= Beginning of Section =

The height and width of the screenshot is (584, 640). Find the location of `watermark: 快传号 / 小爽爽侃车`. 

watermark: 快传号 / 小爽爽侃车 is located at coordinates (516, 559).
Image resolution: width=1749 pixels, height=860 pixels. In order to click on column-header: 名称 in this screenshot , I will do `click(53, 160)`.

= End of Section =
= Beginning of Section =

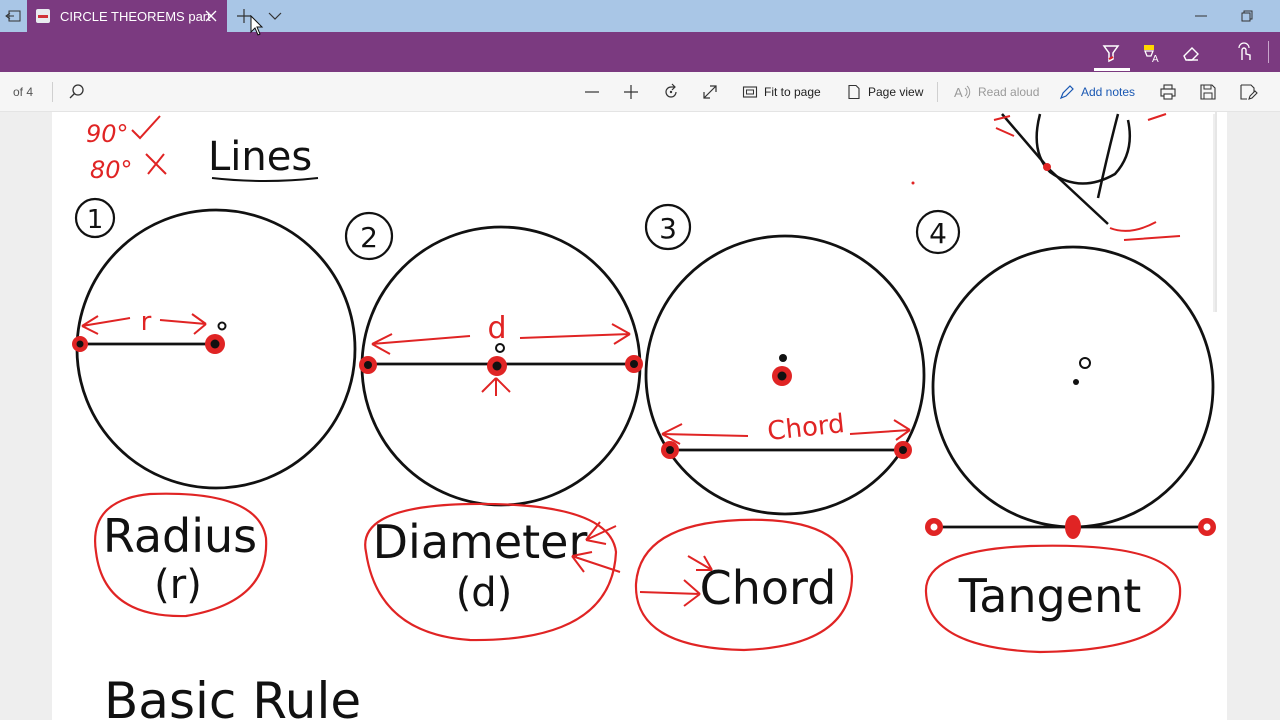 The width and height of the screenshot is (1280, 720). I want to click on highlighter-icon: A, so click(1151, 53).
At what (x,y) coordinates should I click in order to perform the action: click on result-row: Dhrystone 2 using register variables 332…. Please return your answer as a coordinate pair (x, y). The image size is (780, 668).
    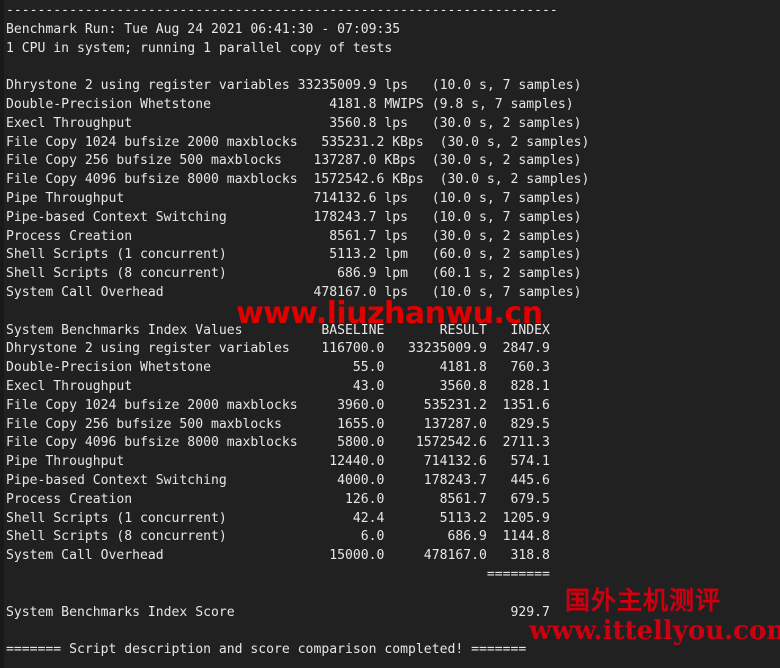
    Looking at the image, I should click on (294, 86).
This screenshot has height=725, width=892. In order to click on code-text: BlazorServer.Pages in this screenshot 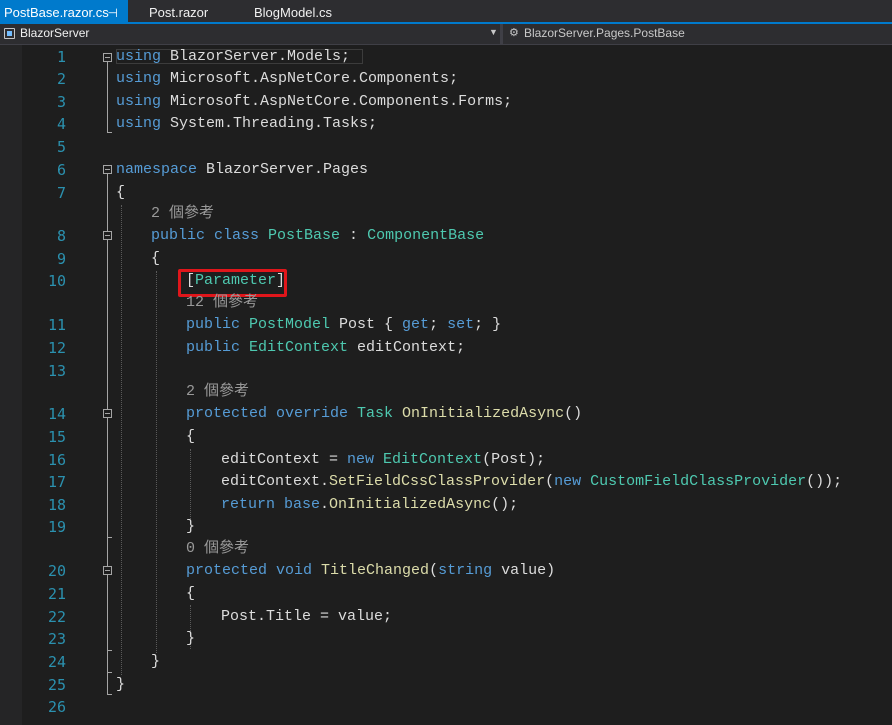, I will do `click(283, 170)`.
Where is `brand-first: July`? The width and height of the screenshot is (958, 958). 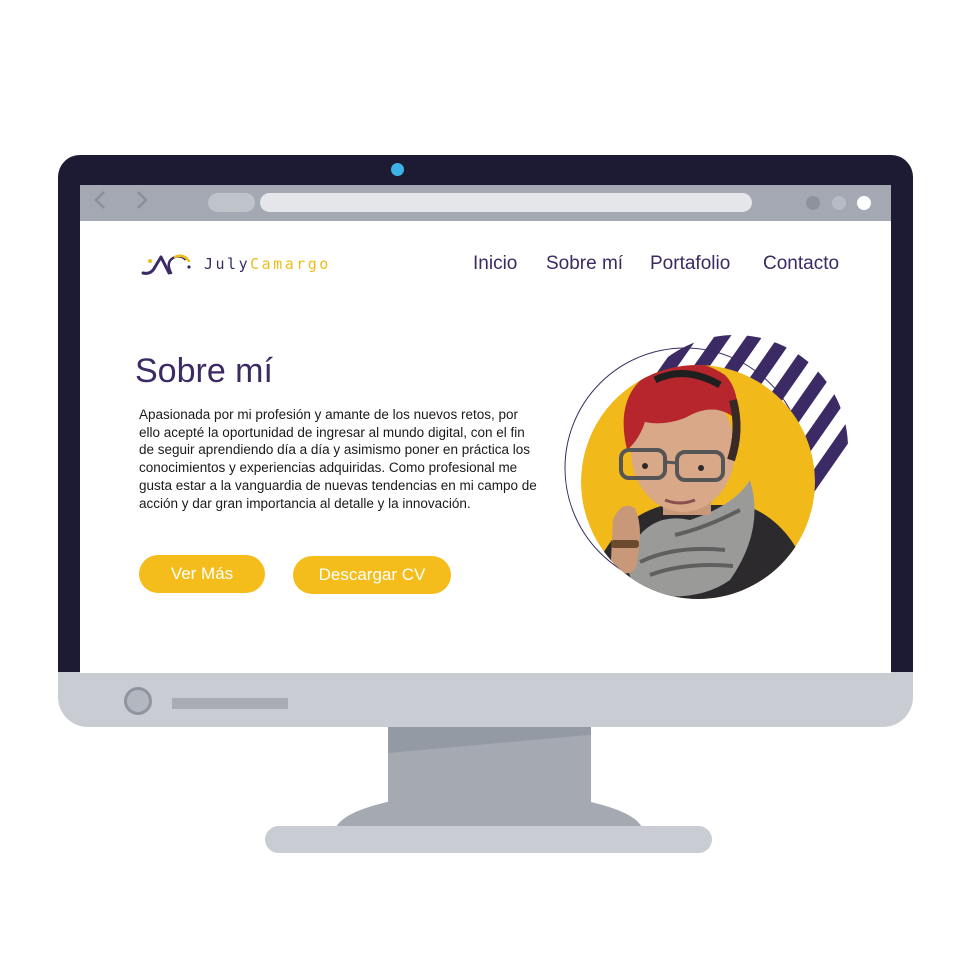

= End of Section =

Reproduce the material verbatim from the line with "The height and" to the line with "Image resolution: width=1749".

The height and width of the screenshot is (584, 640). Find the location of `watermark: 快传号 / 小爽爽侃车`. 

watermark: 快传号 / 小爽爽侃车 is located at coordinates (516, 559).
Image resolution: width=1749 pixels, height=860 pixels. In order to click on column-header: 名称 in this screenshot , I will do `click(53, 160)`.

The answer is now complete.